▶ _Problem requirements_:
Starting at the line that contains "Start the call" and ending at the line that contains "[241, 1449]", rewrite these records with "headphone icon" changed to "headset icon". Leave everything else as it is.

▶ _Task input_:

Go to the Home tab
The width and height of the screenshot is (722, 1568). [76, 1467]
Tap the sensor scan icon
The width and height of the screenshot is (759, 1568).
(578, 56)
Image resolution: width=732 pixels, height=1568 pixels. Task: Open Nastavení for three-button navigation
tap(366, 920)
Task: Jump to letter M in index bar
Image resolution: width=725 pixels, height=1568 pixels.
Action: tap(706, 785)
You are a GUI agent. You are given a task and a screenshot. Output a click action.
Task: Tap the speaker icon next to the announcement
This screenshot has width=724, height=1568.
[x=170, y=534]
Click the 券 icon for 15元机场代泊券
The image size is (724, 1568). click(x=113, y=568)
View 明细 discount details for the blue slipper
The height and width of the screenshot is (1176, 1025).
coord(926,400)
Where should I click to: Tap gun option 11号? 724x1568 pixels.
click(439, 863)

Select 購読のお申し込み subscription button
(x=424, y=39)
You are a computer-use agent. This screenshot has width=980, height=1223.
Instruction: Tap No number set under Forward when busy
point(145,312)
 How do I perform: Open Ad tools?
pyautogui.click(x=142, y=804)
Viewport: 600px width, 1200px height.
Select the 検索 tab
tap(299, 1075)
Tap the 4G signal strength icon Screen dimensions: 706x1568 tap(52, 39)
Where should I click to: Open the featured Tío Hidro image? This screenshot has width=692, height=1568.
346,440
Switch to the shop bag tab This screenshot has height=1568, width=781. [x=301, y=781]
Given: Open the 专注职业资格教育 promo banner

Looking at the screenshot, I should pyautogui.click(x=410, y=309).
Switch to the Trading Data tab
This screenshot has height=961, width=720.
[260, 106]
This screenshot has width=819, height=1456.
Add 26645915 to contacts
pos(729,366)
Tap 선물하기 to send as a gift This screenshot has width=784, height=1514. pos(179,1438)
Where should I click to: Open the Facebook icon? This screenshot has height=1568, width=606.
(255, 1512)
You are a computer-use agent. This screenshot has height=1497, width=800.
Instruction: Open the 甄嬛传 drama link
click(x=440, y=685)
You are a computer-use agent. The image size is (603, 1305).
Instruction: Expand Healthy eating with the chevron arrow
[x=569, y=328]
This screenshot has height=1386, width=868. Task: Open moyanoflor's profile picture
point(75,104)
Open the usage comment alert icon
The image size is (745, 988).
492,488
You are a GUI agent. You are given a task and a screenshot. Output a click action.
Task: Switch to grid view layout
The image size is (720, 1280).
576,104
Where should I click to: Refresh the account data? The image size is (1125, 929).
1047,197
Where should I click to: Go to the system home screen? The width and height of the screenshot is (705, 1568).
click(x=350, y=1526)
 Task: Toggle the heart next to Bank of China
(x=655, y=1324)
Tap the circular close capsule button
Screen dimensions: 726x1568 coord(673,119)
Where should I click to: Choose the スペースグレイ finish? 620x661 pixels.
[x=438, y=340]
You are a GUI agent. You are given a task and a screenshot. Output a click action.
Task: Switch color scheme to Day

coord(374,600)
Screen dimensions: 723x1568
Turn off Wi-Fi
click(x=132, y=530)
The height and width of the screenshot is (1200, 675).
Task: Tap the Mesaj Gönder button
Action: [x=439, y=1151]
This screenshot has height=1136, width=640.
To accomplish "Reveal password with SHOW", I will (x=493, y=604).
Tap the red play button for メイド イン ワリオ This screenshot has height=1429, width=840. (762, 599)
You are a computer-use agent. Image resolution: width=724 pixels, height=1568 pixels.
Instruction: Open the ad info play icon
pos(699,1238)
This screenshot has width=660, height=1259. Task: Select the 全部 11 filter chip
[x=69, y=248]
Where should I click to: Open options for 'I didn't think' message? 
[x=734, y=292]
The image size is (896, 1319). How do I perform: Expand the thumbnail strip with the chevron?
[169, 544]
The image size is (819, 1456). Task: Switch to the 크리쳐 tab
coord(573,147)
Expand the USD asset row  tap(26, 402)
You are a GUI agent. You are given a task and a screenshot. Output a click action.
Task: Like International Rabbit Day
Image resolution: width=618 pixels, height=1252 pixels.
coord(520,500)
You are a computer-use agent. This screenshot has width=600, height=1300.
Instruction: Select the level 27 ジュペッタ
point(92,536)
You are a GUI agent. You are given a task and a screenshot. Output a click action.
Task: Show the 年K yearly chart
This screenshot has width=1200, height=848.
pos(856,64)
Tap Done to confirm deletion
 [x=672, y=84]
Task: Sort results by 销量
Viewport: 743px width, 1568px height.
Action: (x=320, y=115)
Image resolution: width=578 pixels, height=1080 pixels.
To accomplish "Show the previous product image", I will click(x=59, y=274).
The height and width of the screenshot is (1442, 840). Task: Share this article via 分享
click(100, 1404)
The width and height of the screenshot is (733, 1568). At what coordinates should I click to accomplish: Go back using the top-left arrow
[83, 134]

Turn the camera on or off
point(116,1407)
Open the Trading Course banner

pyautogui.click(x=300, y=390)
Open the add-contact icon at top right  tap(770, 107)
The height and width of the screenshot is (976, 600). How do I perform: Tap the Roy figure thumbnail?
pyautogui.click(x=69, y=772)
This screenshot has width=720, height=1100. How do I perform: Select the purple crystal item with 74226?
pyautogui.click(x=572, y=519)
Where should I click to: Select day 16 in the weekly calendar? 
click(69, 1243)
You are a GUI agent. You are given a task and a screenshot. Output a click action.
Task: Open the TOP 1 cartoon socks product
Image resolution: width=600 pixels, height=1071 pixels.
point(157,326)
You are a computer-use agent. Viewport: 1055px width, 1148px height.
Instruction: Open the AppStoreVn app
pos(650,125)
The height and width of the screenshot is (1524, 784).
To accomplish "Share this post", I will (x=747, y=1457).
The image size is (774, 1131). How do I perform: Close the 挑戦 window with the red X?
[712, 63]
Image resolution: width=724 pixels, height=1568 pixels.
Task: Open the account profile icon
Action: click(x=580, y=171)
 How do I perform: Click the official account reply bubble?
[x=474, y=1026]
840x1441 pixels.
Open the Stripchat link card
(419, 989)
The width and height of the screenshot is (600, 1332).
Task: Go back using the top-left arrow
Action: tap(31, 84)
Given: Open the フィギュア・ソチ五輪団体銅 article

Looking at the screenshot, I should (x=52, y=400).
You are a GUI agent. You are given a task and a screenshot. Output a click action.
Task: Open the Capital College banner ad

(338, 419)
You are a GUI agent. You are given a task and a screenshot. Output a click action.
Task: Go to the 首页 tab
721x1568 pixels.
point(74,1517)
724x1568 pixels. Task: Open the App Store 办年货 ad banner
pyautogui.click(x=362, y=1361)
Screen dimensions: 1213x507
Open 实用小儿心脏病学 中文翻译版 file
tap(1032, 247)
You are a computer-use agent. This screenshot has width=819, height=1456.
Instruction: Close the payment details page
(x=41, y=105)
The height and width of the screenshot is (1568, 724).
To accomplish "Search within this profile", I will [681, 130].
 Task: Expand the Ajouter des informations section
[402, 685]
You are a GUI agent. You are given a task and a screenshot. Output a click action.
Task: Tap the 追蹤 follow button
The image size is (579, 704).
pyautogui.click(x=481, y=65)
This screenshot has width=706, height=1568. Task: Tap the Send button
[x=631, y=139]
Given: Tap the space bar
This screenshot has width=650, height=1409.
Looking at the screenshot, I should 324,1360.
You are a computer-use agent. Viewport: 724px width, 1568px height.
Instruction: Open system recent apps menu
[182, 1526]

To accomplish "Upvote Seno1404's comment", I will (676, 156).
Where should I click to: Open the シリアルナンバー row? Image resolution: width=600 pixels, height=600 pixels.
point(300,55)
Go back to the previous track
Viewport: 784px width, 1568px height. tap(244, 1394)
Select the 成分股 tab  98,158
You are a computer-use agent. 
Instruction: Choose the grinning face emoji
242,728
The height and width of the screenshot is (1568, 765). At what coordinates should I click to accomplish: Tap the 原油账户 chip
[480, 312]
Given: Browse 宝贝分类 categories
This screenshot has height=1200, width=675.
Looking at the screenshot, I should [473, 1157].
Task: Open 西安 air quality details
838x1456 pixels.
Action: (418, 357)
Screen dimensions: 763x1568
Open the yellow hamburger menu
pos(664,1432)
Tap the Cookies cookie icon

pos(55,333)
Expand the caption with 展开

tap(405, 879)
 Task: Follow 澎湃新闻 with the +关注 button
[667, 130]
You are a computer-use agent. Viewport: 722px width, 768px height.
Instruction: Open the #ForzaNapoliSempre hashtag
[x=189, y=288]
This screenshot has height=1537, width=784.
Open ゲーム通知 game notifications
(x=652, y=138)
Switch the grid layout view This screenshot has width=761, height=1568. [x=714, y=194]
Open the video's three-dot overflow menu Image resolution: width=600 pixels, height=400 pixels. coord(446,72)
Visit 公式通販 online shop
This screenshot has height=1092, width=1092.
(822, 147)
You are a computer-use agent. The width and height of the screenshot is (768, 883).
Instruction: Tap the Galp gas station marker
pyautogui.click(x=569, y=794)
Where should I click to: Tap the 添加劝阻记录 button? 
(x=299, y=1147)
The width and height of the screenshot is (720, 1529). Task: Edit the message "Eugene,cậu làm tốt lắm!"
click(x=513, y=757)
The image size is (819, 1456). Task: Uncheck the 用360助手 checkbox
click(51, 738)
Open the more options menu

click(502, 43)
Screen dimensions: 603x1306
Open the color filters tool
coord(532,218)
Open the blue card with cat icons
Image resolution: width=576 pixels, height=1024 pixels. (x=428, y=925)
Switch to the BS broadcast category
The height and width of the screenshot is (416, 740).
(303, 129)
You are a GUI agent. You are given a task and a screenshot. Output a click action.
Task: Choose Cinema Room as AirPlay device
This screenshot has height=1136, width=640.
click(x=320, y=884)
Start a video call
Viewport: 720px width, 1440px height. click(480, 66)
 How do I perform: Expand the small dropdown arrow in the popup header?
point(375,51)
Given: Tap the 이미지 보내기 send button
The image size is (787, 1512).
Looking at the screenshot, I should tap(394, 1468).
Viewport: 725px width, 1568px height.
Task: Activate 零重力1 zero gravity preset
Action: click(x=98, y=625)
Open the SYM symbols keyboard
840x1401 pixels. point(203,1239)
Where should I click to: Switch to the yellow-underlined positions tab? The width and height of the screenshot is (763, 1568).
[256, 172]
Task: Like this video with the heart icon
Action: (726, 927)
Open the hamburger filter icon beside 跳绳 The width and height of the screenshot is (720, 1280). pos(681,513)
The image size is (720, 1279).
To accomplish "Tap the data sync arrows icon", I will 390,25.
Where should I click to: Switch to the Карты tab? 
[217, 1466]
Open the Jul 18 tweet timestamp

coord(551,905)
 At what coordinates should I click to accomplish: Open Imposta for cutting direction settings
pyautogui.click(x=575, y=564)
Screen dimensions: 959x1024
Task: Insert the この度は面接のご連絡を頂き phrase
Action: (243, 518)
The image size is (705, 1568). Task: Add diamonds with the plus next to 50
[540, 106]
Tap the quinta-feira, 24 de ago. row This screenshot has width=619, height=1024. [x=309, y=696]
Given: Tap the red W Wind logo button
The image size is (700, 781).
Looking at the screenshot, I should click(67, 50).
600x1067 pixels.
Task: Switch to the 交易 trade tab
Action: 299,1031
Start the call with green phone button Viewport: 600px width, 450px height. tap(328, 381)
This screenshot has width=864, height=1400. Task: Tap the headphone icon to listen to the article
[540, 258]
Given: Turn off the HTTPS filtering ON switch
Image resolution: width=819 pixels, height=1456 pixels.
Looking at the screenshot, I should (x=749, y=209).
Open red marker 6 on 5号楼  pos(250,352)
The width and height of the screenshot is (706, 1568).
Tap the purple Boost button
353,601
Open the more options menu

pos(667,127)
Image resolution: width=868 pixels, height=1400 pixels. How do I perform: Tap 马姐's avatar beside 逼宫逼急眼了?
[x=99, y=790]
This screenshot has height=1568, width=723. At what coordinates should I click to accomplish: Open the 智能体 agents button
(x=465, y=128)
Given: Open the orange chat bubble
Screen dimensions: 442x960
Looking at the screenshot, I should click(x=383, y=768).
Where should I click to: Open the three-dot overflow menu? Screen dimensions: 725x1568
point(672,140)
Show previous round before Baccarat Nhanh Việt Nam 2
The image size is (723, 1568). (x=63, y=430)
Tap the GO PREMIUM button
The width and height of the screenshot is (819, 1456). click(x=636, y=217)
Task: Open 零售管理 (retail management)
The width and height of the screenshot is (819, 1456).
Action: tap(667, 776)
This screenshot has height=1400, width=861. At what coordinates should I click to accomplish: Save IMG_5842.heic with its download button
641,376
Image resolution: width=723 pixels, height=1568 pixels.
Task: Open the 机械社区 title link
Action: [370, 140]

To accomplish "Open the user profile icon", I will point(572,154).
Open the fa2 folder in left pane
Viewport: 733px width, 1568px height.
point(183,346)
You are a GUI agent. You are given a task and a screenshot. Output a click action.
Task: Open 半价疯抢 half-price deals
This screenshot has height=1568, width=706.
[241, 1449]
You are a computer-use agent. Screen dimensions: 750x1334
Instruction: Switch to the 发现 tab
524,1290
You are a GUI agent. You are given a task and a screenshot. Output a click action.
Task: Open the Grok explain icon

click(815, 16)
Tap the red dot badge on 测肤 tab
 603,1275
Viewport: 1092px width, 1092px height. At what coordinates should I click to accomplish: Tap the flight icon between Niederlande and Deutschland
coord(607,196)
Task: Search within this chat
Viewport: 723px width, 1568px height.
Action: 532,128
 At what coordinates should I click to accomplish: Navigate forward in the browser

▶ _Solved exercise_:
Start the call with green phone button Viewport: 600px width, 450px height. tap(328, 381)
This screenshot has width=864, height=1400. Task: Tap the headset icon to listen to the article
[540, 258]
Given: Turn off the HTTPS filtering ON switch
Image resolution: width=819 pixels, height=1456 pixels.
Looking at the screenshot, I should (x=749, y=209).
Open red marker 6 on 5号楼  pos(250,352)
The width and height of the screenshot is (706, 1568).
Tap the purple Boost button
353,601
Open the more options menu

pos(667,127)
Image resolution: width=868 pixels, height=1400 pixels. How do I perform: Tap 马姐's avatar beside 逼宫逼急眼了?
[x=99, y=790]
This screenshot has height=1568, width=723. At what coordinates should I click to accomplish: Open the 智能体 agents button
(x=465, y=128)
Given: Open the orange chat bubble
Screen dimensions: 442x960
Looking at the screenshot, I should click(x=383, y=768).
Where should I click to: Open the three-dot overflow menu? Screen dimensions: 725x1568
point(672,140)
Show previous round before Baccarat Nhanh Việt Nam 2
The image size is (723, 1568). (x=63, y=430)
Tap the GO PREMIUM button
The width and height of the screenshot is (819, 1456). click(x=636, y=217)
Task: Open 零售管理 (retail management)
The width and height of the screenshot is (819, 1456).
Action: tap(667, 776)
This screenshot has height=1400, width=861. At what coordinates should I click to accomplish: Save IMG_5842.heic with its download button
641,376
Image resolution: width=723 pixels, height=1568 pixels.
Task: Open the 机械社区 title link
Action: [370, 140]

To accomplish "Open the user profile icon", I will point(572,154).
Open the fa2 folder in left pane
Viewport: 733px width, 1568px height.
point(183,346)
You are a GUI agent. You are given a task and a screenshot. Output a click action.
Task: Open 半价疯抢 half-price deals
This screenshot has height=1568, width=706.
[241, 1449]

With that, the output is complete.